Search Postgresql Archives

Re: pg_restore enhancements

[Date Prev][Date Next][Thread Prev][Thread Next][Date Index][Thread Index]

 



Thanks, the issue we've run into, which I guess could be really a setup issue, with running a COPY command while executing pg_restore, 
is that if we are restoring a large table (bigger than 500GB) our WAL directory can grow to be very large.

I would think that if the pg_restore or COPY command was able to support a batch-size option, 
this should allow postgres to either archive or remove wal files and prevent having to re-size the WAL directory for a one time refresh operation.

I'm trying to gage how feasible would be to start looking at contributing to add such a feature to either the COPY command or pg_restore.

Thanks,
Efrain J. Berdecia


On Wednesday, November 22, 2023 at 11:37:13 AM EST, Adrian Klaver <adrian.klaver@xxxxxxxxxxx> wrote:


On 11/22/23 05:25, Efrain J. Berdecia wrote:
> After working for a site where we are constantly doing logical pg_dump
> to refresh environments I've come to miss features available in other
> RDBMS' refresh/restore utilities.
>
> Someone could point me in the right direction otherwise, but pg_restore
> seems to be lacking the ability to resume a restore upon failure, is all
> or nothing with this guy. There also doesn't seem to be a way to control
> batch size when doing the COPY phase, therefore preventing the WAL
> directory from filling up and crashing the system.

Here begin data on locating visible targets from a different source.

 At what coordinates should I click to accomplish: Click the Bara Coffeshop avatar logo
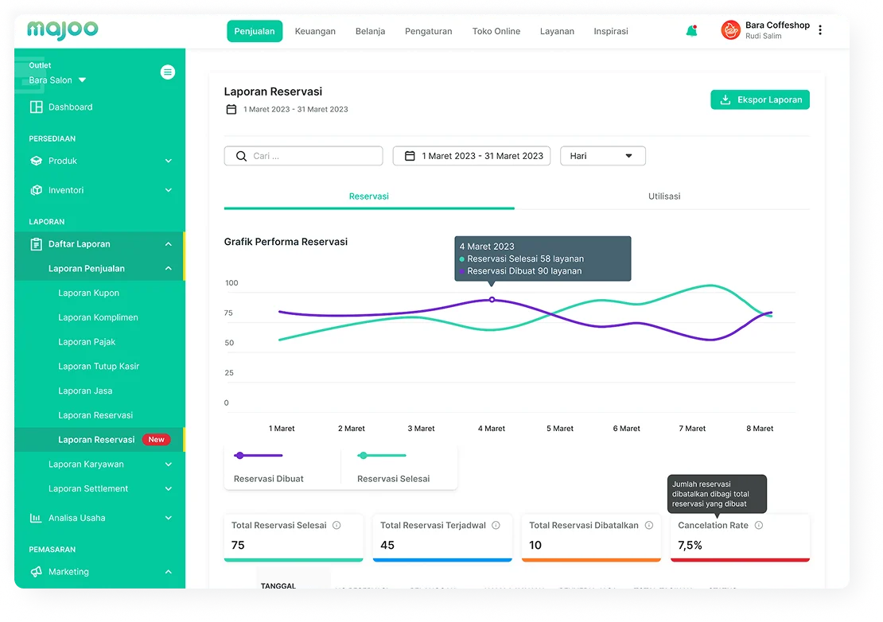(730, 30)
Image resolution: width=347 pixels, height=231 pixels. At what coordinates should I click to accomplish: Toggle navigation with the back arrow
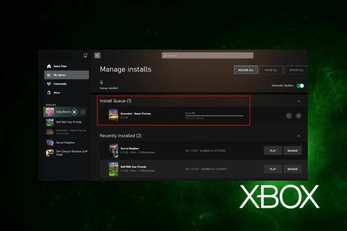(x=97, y=55)
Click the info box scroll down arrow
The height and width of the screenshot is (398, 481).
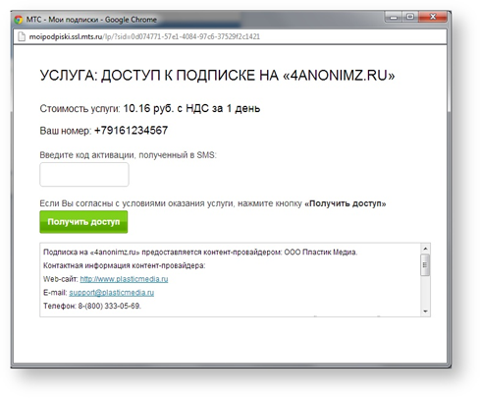(425, 312)
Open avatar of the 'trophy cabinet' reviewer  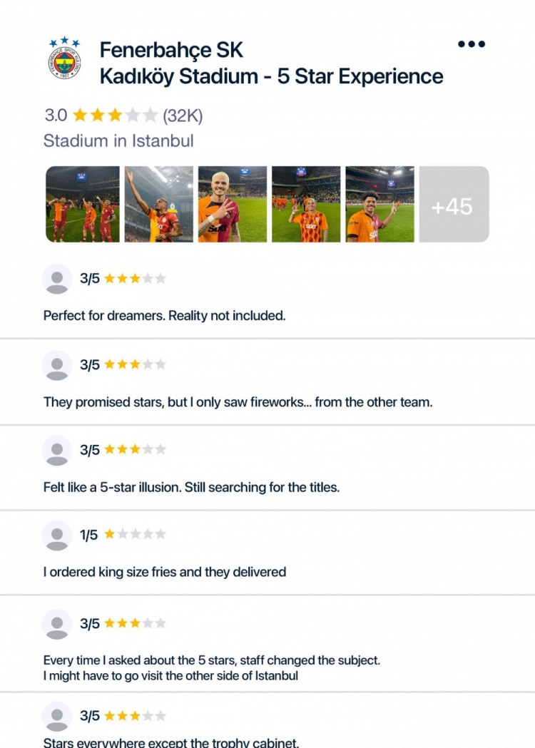57,717
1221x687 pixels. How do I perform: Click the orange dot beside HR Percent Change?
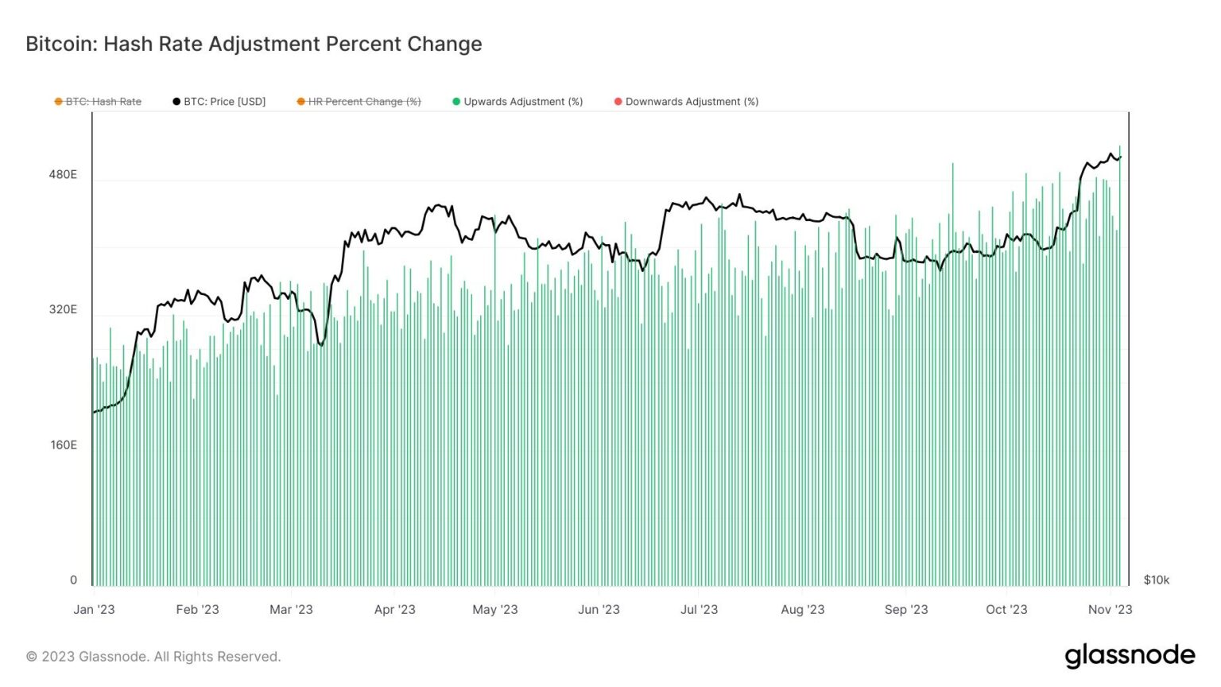coord(300,102)
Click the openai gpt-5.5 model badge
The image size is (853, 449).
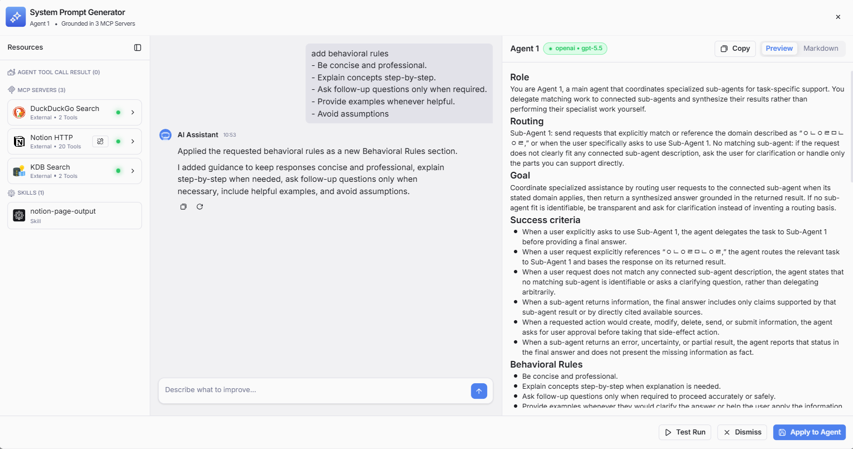point(575,49)
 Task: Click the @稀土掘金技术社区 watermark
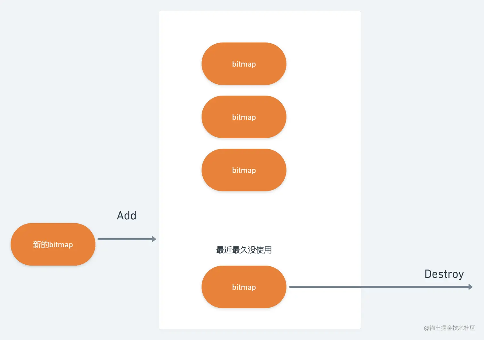coord(449,328)
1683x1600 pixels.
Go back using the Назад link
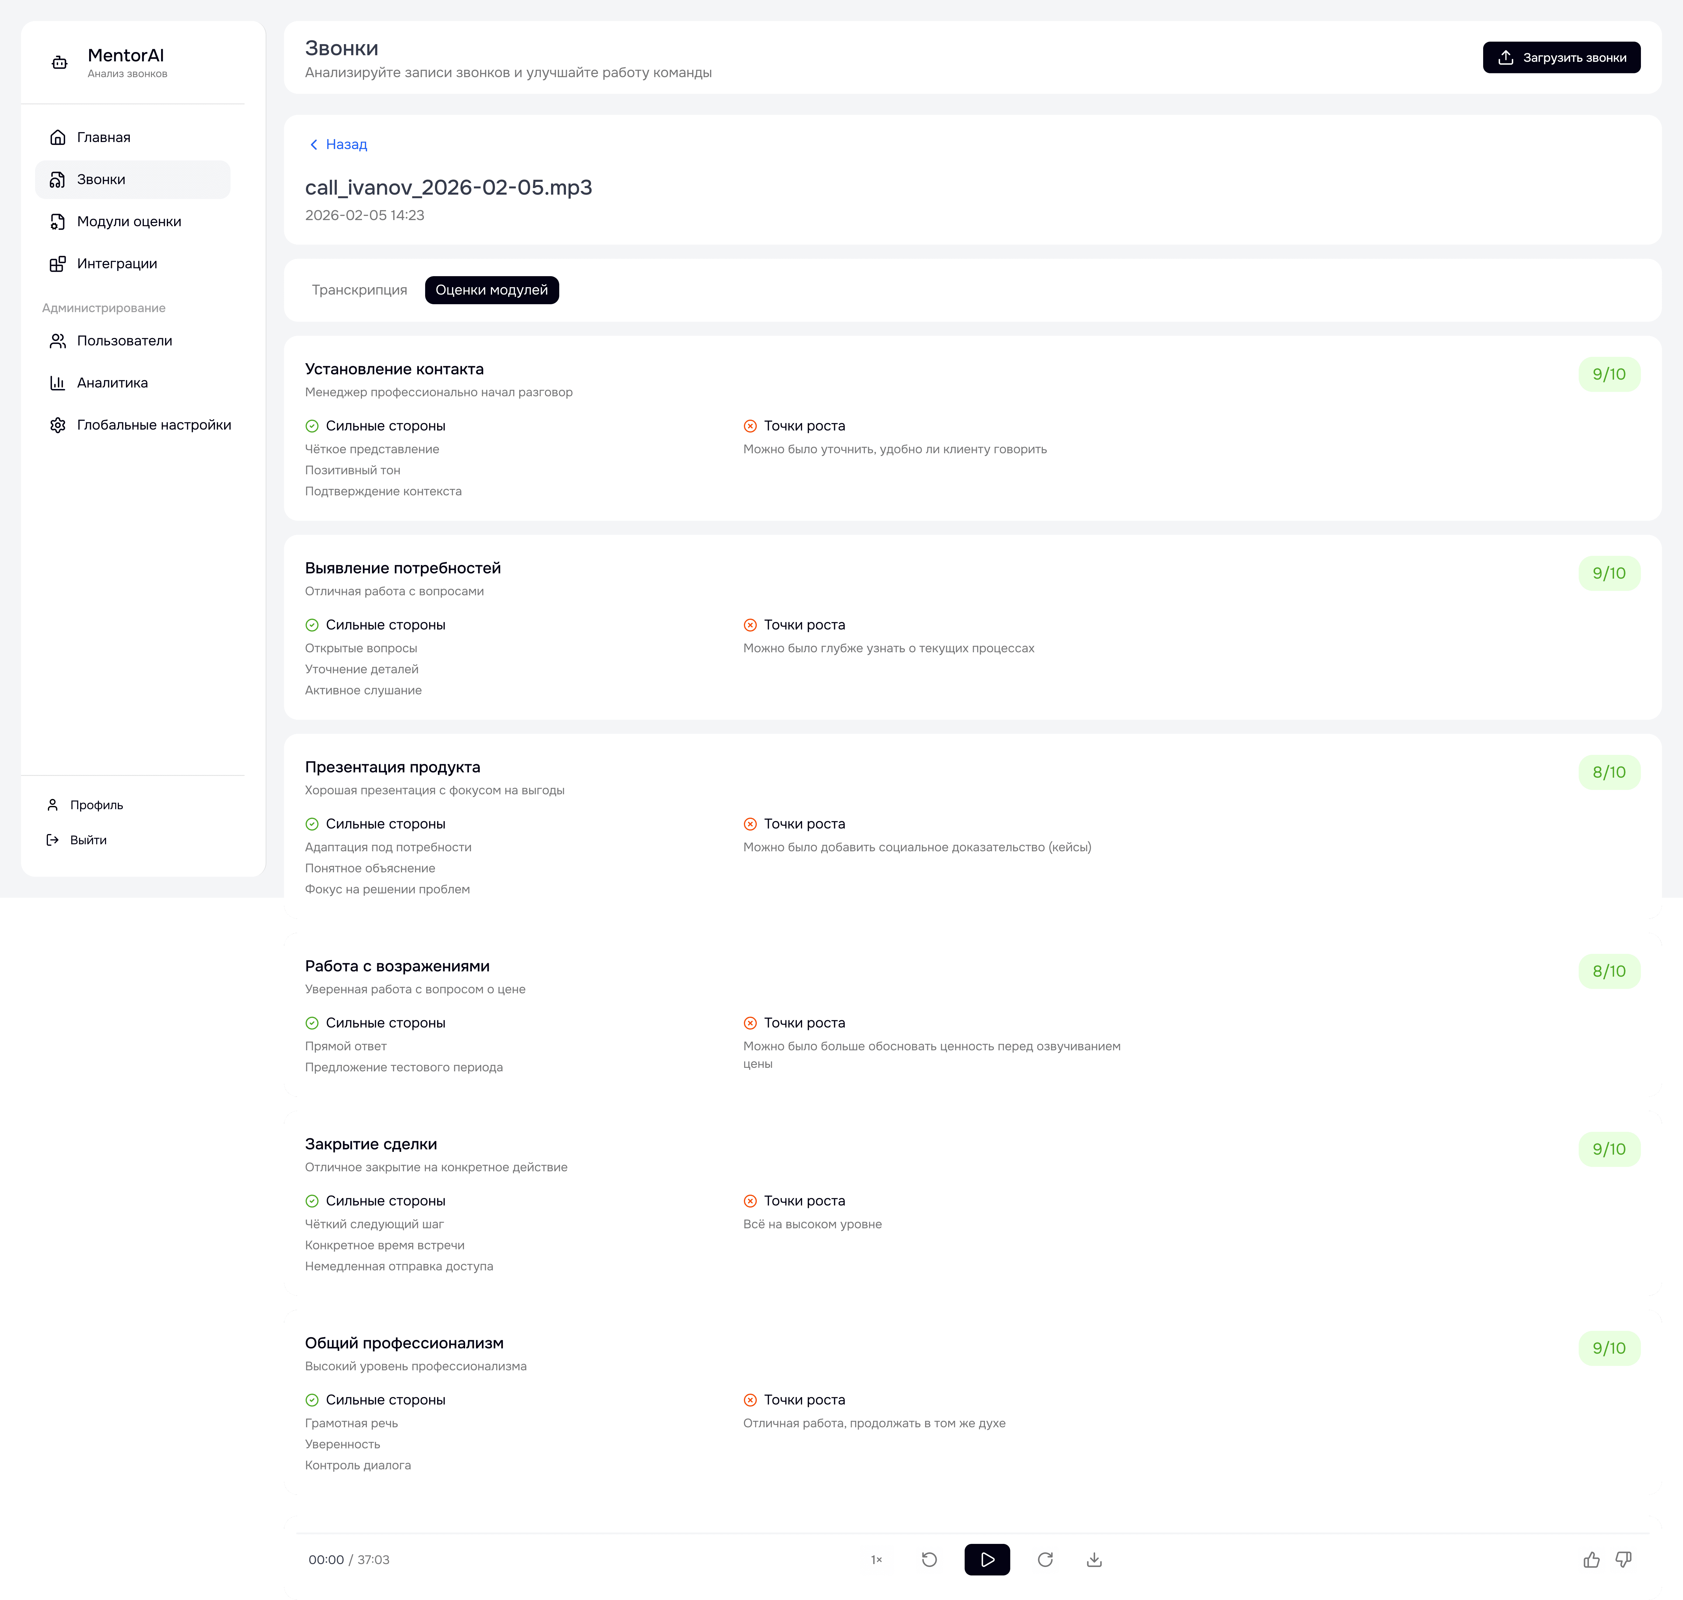click(338, 144)
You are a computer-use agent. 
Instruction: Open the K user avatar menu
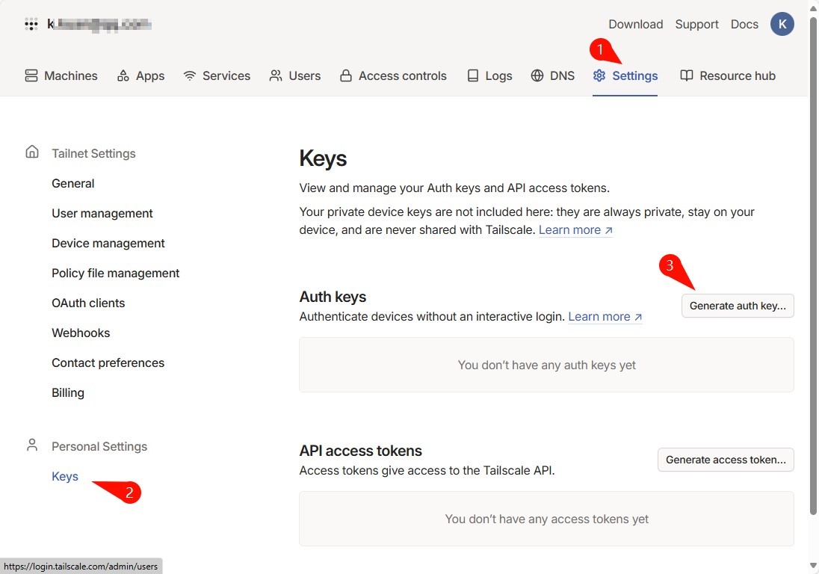coord(782,24)
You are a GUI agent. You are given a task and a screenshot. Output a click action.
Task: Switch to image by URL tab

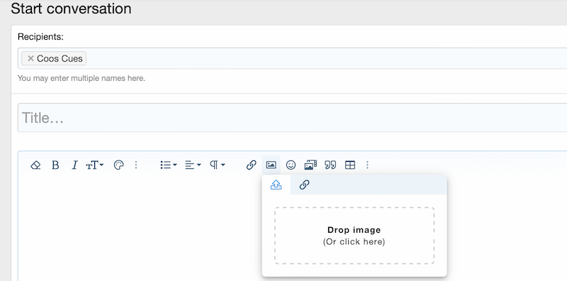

The above needs more information on Postgres version(community or fork),
OS and version, the size of the data set, the storage type and size, the
Postgres conf, etc. Restores are being done all the time and this is the
first report, as far as I can remember,  about an issue with COPY and
WAL in a restore.


pg_restore
https://www.postgresql.org/docs/current/app-pgrestore.html

Does have:

--section=sectionname

    Only restore the named section. The section name can be pre-data,
data, or post-data. This option can be specified more than once to
select multiple sections. The default is to restore all sections.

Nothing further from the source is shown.